A recent conversation with a friend at the table in our breakfast nook brought this subject up. He had stopped over to sample some of my sourdough rye bread and to take a couple loaves home. He was telling me about the rye bread a friend of his Grandma used to bake. He had obtained the recipe after her death from the daughter. The daughter had mentioned she had tried many times but could not make it come out right. DJ mentioned his Mom and Grandma had tried it and could not get it just right.
My mind rewound to something from years ago, my brother loves homemade bread, but he had told me one time that it was good, very good, but just didn’t taste like Grandma’s bread did and he was right. He wanted to know if I had Grandma’s recipe, but she never used one that I ever seen, not for just plain old white bread, she just mixed it up, they way I do it, a couple tablespoon’s of lard, maybe a teaspoon or so of sugar, a dash of salt and work in enough flour for a stiff dough.
Well as I started traveling around with my cook camp, I noticed that my bread tasted different at different places, not a lot, but it was different, none of which was exactly like Grandma’s. I realized the places I went to had well water, and depending on where it was, it tasted different.

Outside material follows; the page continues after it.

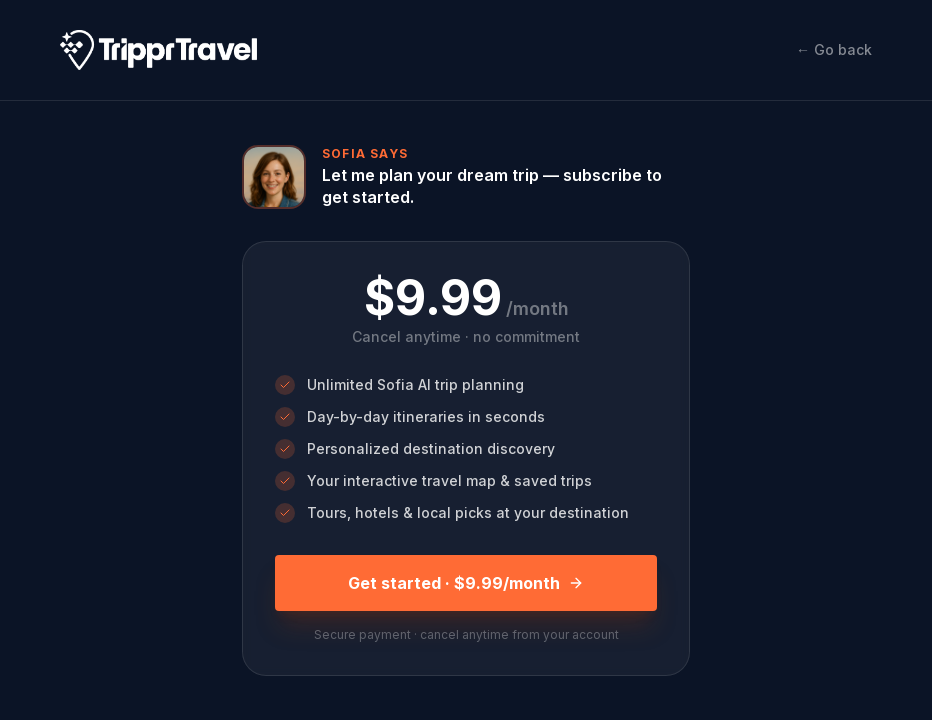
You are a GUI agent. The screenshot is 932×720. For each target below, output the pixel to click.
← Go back (834, 49)
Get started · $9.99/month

I also remember a class I had on water treatment years before I remembered something from the class, a lot of national brands of many items uses water treatment to make them taste the same where ever they are made. I also remembered Grandma’s bread was never quite the same after she moved to town.
What I did the next time we were hunting at the farm was to use the water out of the well. The well has very old pipes and a slight nitrate level, not serious, but we just haul our drinking water from Lincoln and refill at the neighbors who has a much better well. At supper time, my brother went over to the dutch oven full of bread, got himself a couple large pieces, covered it with butter and took a bite. The look on his face was priceless, “you did find Grandma’s recipe!” I had to tell him again, there was no written down recipe I’d ever seen. “You had better remember what you did different, this is Grandma’s bread.” I explained what I had done and now when I’m at the farm I use the water from the well.
So back to my friend and the bread he wants again 40 some years later. The lady who made the bread lived just west of Lincoln, in an area that had wells at the time. I have a co-worker who lives a short distance from where the lady lived, and my friend has a well, I have 2 one gallon jugs of water from her well. I tasted it; it is different from Lincoln water which comes from over 40 miles away. Lincoln’s water requires very little treatment and tastes almost exactly like water from wells in that same area with no treatment, but it does taste a noticeable difference from the well water I now have.
DJ explained the bread of his youth as best he could, on Thursday I will try to see if I can duplicate the bread, seems like a simple half steel ground rye, half white (He remembered it called for blended flour, (a half and half mix that used to be sold locally.) with no caraway or other seeds and a very small amount of sugar, he remembers it has just a little from the recipe, perhaps a teaspoon of white sugar.